というか、何なんだこのひと、霊圧が強過ぎる。
最近流行りの肉食系女子だろうか?
僕は空気系男子なので、こういう女子を相手にするのは苦手だ。空気系って、なんだかプラズマクラスターが搭載されてそうだな。どうでもいいけど。
「やっぱし! 私も一年なんだー」
「なるほど」
……特に関心も無い。興味も無い。おまけに香水がキツい。それはさっきも思ったか。しかし、先程から『やっぱし』という言葉がやたら鼻に付く。正しくは『やっぱり』だ。こういう細かい所が気になるお年頃なので、この女子とは相入れそうもない。というか、仕事しろ。ちらシ、クバれ。かゆ、うま。……バイオかな?
「一年って事は、天野恋莉って子、知ってる?」
「え? ……同じクラスですけど」
これはさすがに予想外だった。
どうして天野さんの名前がこのひとから出て来るのか、と頭を捻って考えてみたら、やっぱしさんは僕の制服を視て『友達も着てる』、と言っていたのを思い出した。友達と自称するくらいには、気兼ねなく話す間柄なんだろう。
「やば! 世間は狭いねー。恋莉に会ったらよろしく言っといて! あ、自己紹介してなかった。私は春原凛花だから!」
「鶴賀優志です。……善処します」
さっきも似たような返事をした気がする。然りとて、あの時とは心地が違う。
「鶴賀優志、つるが、ゆうし……うん。よろしくね、ルガシー♪」
「るが、しぃ……?」
レガシーかな? それは車だ。これまで何度かあだ名を付けられた事が無きにしも非ずだけど、さすがに『ルガシー』と呼ばれた事はなかった。どんなセンスだよ。奇抜にも程があるだろ。その付け方を基準にするなら、アナタは『ハラカー♪』になるのだが?
自己紹介を済ませて、僕は再び足を動かす。なるべく早く、なるべく距離を取るように。
何故か受け取ってしまった居酒屋のチラシには、『一杯目の生ビール(中)半額!』と赤文字白枠で書かれている。高校生にこんなチラシを渡すとは……紙飛行機でも作れと言うのだろうか?

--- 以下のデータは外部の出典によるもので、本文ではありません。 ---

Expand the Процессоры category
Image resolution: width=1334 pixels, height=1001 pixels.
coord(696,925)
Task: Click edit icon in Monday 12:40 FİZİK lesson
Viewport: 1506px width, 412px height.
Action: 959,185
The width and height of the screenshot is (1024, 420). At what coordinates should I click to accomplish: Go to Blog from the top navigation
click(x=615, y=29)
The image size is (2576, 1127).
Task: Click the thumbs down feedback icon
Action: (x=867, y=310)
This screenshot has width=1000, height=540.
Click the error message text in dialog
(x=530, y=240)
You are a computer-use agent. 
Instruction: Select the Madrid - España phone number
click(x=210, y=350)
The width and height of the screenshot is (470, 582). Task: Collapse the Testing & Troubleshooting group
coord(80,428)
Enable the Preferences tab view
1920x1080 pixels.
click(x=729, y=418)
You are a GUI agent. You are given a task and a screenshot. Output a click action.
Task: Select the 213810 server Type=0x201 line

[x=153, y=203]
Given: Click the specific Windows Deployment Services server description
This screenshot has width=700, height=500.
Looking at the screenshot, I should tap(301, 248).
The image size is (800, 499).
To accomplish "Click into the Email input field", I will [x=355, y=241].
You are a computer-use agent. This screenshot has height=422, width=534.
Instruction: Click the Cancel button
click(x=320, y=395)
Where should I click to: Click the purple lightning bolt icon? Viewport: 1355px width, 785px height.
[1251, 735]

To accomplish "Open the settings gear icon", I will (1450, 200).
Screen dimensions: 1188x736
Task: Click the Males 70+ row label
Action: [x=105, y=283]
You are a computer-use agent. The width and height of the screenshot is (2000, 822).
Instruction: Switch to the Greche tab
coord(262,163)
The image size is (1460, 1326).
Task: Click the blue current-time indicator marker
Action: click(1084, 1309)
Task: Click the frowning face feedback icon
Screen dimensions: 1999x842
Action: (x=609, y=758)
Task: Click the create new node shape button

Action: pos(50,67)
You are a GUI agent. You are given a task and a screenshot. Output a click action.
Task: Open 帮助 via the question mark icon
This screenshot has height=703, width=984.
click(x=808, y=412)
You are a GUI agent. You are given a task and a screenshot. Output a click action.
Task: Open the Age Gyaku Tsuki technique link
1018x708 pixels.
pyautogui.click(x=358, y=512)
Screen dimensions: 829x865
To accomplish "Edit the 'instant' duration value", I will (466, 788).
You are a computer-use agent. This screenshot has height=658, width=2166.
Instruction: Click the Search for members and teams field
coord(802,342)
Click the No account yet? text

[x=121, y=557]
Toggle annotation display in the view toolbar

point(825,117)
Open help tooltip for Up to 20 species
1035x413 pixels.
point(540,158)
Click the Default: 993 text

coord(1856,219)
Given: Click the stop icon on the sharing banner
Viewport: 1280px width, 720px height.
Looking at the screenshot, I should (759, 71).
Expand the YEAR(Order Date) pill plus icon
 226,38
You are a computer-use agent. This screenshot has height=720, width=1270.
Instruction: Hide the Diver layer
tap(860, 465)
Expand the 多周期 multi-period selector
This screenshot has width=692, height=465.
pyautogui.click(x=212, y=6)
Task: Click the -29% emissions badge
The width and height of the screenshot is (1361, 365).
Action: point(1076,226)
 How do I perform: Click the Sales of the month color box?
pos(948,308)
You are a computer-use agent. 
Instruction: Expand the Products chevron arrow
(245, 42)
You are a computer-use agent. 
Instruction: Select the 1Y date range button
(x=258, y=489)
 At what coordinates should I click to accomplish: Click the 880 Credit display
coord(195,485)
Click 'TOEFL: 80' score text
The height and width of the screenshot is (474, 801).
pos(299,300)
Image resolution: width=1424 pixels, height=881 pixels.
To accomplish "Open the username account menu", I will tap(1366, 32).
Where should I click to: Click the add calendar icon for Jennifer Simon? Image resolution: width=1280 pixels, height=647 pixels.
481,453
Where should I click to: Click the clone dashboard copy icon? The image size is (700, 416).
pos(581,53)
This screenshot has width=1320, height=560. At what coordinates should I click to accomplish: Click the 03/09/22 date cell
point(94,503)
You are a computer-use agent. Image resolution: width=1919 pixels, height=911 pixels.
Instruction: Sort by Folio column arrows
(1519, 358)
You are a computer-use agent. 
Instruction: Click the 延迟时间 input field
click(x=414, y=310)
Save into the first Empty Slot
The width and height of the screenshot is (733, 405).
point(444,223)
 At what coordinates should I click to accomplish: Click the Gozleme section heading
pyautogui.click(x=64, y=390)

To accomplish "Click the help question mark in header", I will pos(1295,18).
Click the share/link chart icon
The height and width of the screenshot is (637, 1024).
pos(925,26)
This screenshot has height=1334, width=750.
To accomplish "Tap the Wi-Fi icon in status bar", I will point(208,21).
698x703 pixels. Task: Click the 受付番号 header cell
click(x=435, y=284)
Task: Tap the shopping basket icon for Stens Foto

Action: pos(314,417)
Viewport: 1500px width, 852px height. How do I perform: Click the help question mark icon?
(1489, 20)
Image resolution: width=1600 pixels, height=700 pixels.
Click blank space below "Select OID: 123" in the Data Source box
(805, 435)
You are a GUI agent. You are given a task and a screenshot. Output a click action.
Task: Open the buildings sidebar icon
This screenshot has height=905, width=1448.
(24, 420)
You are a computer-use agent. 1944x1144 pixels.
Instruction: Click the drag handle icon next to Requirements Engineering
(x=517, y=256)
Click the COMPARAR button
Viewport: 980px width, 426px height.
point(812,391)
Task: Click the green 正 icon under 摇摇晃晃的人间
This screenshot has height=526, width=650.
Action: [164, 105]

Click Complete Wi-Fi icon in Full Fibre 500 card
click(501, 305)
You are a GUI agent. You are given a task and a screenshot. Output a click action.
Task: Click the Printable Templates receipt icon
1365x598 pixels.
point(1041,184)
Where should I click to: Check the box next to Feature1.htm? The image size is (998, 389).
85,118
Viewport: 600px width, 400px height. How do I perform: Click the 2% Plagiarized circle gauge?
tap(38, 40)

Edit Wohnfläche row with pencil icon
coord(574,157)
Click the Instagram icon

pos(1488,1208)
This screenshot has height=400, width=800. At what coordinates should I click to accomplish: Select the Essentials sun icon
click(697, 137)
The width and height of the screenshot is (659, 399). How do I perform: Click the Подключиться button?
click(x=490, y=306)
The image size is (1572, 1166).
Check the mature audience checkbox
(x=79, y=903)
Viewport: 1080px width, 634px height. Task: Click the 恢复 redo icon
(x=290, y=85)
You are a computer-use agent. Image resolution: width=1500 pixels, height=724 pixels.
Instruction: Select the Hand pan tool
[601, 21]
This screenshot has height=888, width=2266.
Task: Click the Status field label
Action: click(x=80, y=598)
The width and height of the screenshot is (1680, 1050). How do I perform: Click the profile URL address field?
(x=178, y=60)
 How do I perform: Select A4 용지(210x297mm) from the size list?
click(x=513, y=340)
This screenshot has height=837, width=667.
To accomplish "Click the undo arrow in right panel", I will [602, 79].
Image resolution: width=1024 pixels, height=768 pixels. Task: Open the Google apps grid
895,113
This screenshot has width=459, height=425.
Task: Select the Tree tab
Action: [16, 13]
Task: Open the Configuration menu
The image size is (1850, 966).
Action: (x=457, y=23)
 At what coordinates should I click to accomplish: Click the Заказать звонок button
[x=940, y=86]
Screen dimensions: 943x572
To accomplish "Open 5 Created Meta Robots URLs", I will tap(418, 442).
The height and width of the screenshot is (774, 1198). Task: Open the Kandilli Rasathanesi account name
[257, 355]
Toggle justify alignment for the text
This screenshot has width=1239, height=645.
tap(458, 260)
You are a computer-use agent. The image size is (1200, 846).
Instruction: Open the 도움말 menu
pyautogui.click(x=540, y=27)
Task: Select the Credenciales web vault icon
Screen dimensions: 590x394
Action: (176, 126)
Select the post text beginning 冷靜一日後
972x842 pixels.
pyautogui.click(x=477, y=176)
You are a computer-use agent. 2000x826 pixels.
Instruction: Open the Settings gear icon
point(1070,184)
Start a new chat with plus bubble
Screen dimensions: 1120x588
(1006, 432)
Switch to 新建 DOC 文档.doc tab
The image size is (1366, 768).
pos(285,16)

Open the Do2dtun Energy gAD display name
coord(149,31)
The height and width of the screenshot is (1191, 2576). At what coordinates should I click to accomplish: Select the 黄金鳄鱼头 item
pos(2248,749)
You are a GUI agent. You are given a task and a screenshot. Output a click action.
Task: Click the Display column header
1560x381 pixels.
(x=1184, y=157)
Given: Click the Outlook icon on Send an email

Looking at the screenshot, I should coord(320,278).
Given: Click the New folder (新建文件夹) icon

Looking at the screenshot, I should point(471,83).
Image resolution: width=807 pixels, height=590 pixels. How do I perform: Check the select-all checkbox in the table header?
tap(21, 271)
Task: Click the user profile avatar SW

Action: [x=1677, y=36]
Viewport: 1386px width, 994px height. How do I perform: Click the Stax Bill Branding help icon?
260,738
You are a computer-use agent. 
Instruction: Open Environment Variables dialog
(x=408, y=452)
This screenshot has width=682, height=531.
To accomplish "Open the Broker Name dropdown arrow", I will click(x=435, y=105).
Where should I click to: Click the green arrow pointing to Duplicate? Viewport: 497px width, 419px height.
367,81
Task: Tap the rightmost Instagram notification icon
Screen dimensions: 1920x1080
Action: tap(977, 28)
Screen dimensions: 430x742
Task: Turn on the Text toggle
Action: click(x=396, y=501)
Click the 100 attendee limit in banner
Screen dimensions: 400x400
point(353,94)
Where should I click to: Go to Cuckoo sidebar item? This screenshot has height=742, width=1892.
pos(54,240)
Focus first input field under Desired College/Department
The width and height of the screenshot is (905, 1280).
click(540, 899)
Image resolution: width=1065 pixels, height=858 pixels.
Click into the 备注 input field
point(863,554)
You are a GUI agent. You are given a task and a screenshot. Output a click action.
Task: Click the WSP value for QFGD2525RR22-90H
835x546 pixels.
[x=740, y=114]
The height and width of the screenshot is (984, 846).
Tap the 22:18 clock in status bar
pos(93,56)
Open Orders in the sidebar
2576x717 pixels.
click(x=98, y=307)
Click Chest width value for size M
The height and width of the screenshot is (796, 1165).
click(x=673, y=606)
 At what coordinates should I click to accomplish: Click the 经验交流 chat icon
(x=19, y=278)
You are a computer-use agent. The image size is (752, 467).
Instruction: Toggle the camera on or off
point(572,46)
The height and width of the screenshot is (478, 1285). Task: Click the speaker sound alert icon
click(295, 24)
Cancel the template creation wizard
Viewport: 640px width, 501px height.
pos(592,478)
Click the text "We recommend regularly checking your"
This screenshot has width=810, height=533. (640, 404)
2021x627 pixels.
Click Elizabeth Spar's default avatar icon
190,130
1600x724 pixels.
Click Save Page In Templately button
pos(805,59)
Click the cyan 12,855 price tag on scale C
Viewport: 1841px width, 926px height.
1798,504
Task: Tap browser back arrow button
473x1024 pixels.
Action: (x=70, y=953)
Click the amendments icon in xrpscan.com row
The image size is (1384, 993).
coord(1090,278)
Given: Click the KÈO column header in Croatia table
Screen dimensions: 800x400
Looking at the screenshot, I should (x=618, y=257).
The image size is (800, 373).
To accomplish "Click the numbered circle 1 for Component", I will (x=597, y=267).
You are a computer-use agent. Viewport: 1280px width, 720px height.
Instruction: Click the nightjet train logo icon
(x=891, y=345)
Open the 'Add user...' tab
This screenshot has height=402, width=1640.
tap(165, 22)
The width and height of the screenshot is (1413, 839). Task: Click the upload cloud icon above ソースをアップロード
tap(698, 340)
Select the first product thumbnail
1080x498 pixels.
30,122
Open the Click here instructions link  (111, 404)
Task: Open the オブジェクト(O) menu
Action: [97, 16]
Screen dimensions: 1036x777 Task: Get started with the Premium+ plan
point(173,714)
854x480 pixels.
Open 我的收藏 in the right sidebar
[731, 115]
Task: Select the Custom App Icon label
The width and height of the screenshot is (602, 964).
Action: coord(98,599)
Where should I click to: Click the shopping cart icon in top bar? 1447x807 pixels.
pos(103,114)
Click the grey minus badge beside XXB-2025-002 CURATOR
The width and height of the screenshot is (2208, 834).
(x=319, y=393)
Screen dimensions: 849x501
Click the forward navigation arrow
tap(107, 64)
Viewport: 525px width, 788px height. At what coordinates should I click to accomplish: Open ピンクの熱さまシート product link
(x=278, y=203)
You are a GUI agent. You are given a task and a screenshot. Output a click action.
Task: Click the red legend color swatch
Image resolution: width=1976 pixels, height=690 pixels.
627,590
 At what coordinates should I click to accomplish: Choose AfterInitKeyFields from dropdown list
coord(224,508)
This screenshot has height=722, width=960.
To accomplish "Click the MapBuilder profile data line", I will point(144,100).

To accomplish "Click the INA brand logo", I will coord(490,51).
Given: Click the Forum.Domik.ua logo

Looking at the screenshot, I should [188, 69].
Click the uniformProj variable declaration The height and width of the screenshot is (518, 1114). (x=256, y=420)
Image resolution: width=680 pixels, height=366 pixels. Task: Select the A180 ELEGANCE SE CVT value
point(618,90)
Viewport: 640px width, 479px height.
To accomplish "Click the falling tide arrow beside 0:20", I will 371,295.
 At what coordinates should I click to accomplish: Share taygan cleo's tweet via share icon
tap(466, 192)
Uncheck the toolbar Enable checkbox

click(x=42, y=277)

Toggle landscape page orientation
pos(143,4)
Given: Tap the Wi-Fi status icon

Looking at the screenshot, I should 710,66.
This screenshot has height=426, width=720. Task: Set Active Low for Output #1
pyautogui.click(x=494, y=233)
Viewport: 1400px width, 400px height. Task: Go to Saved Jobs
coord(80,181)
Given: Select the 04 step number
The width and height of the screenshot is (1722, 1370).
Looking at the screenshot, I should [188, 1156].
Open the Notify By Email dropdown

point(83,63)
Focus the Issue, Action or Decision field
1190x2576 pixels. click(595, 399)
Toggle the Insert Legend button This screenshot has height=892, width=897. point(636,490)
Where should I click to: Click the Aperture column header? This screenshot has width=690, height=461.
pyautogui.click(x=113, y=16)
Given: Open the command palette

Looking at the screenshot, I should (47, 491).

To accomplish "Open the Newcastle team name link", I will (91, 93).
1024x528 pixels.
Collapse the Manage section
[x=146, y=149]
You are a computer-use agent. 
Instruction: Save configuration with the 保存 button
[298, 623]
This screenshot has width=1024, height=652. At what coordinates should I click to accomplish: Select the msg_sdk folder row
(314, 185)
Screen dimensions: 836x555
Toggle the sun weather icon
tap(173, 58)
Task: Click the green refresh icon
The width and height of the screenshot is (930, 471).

他校の生徒で、天野さんの友達、か……。というか、なんて名前だっけ? やたら香水がキツかった印象しかない。それと、やっぱし。『やっぱしさん』じゃ伝わらないよな、どう伝えればいい? まさか、もう一度名前を訊きに戻るなんて、そんな滑稽な事は出来ないよな、やっぱし。取り敢えず、容姿だけは遠目で確認しておこう。そう思って駅手前から来た道を『白眼!』と振り返るも、そこにハラカーさんの姿はなかった。……日向は木の葉にて最強じゃなかったのか? 詮方なし、これも因果だろう。そういうものだと受け止める他にない。
因果? 運命? 言葉選びと他人の名前と顔を覚えるのは、どうも苦手だ。